Problem to solve = Search the listing below for the string "agent" and show each line that contains it.

** Opening Source material block **

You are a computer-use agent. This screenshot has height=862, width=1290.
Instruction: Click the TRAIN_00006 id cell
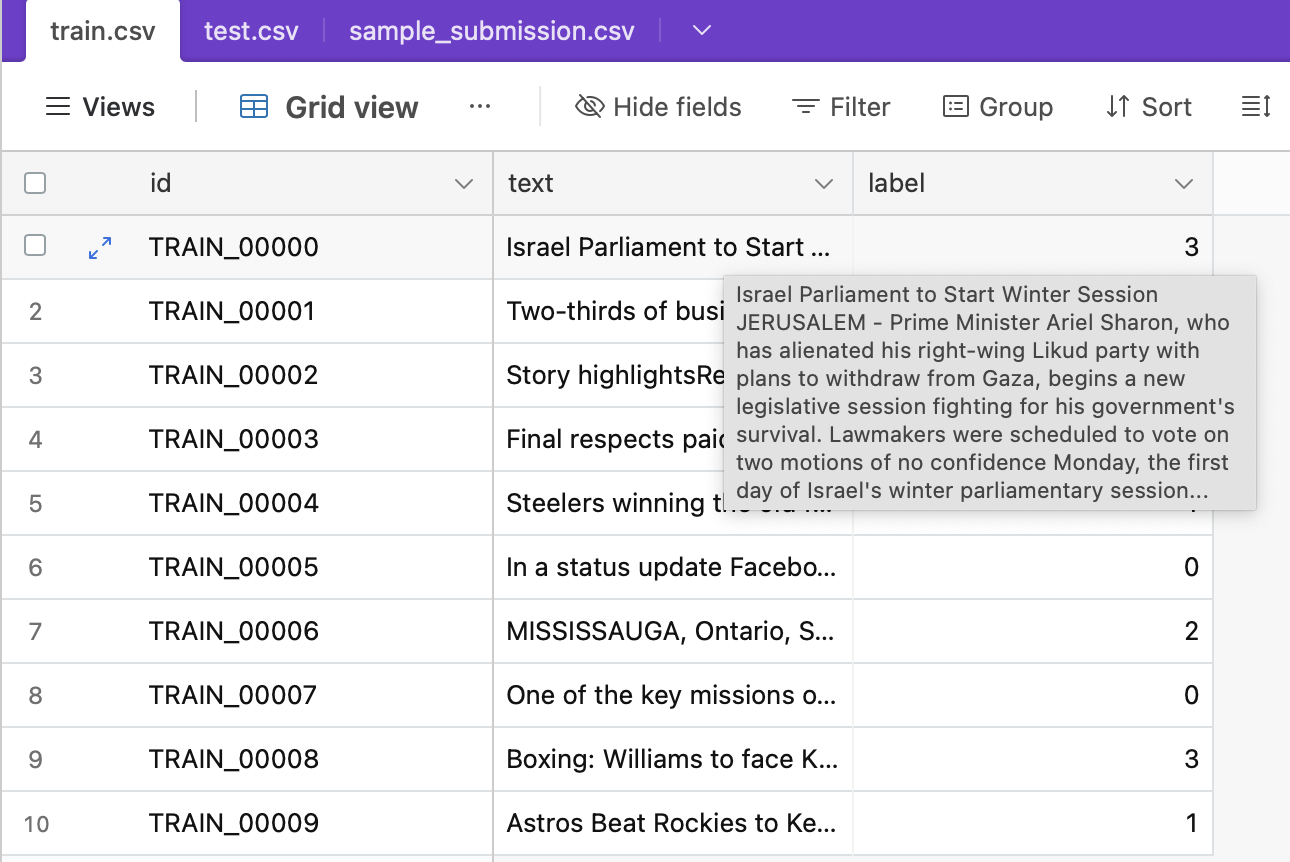[x=234, y=631]
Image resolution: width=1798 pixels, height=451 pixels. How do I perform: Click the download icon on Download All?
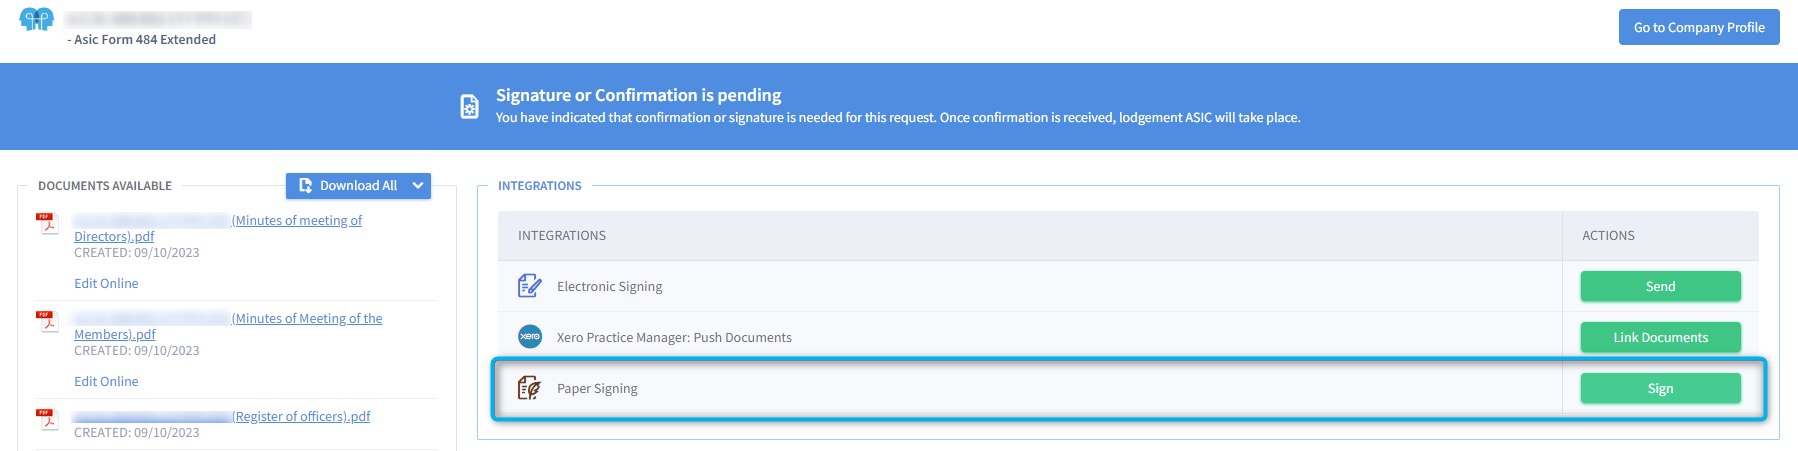pos(306,186)
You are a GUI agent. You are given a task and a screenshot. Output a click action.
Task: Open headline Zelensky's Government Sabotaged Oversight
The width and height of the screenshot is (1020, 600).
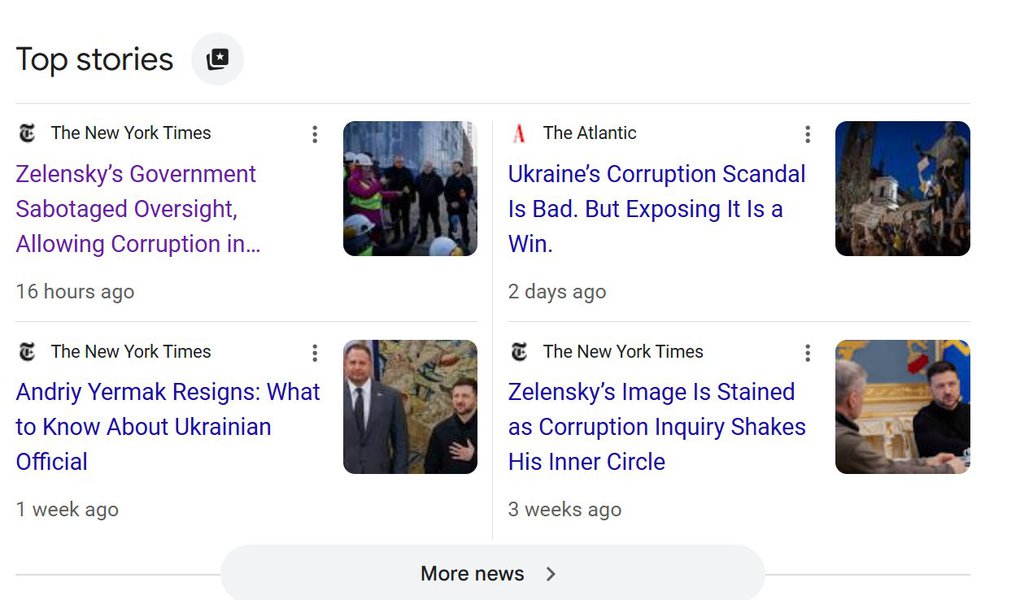pos(137,209)
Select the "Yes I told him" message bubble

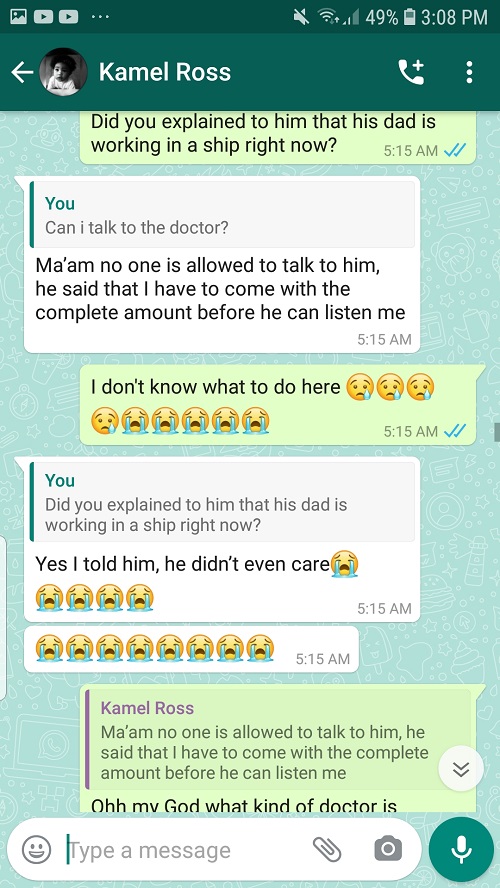222,540
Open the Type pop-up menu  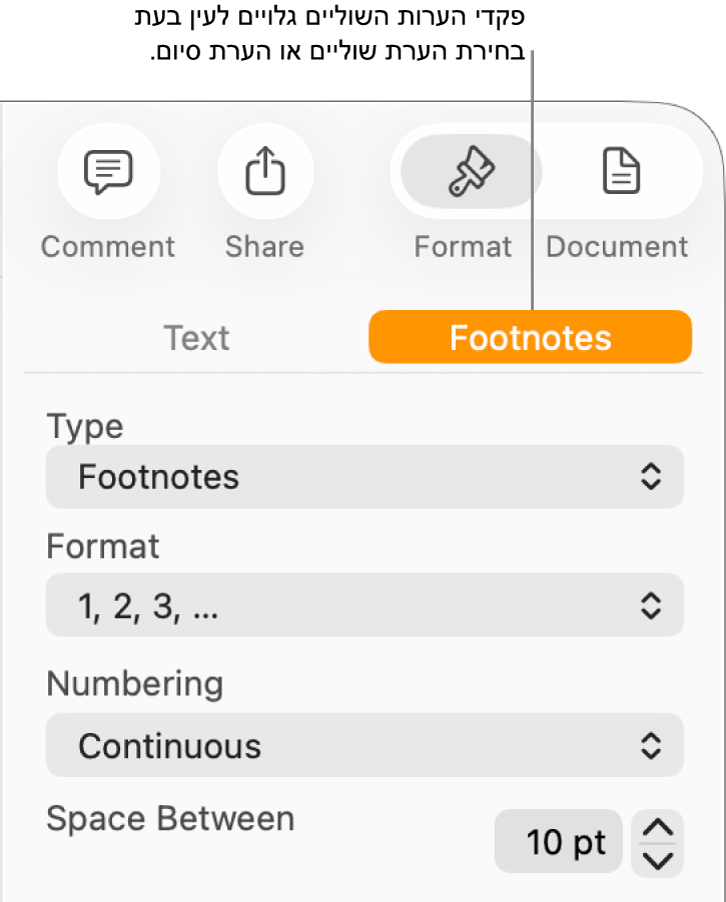pyautogui.click(x=364, y=477)
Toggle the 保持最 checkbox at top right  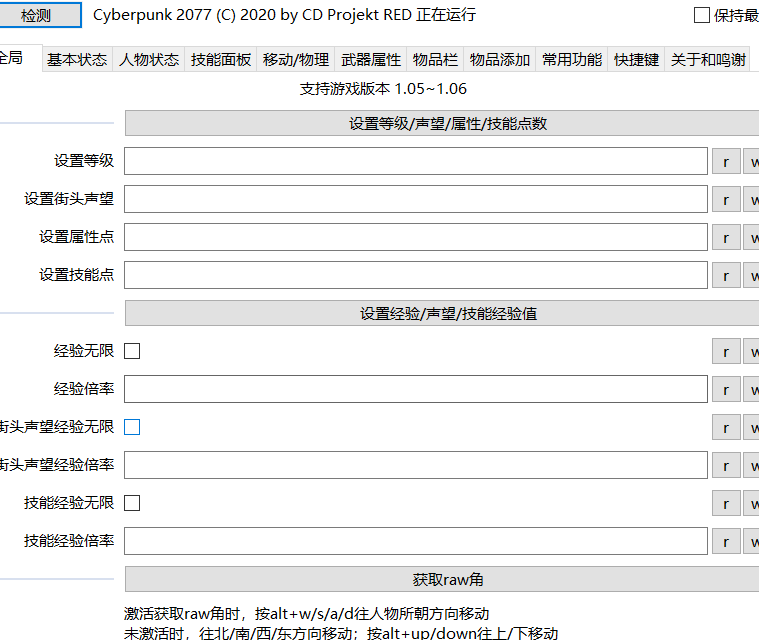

** Closing Source material block **

Output of the exercise =
You are a computer-use agent. This screenshot has height=862, width=1290.
You are a GUI agent. You are given a task and a screenshot. Output a click action.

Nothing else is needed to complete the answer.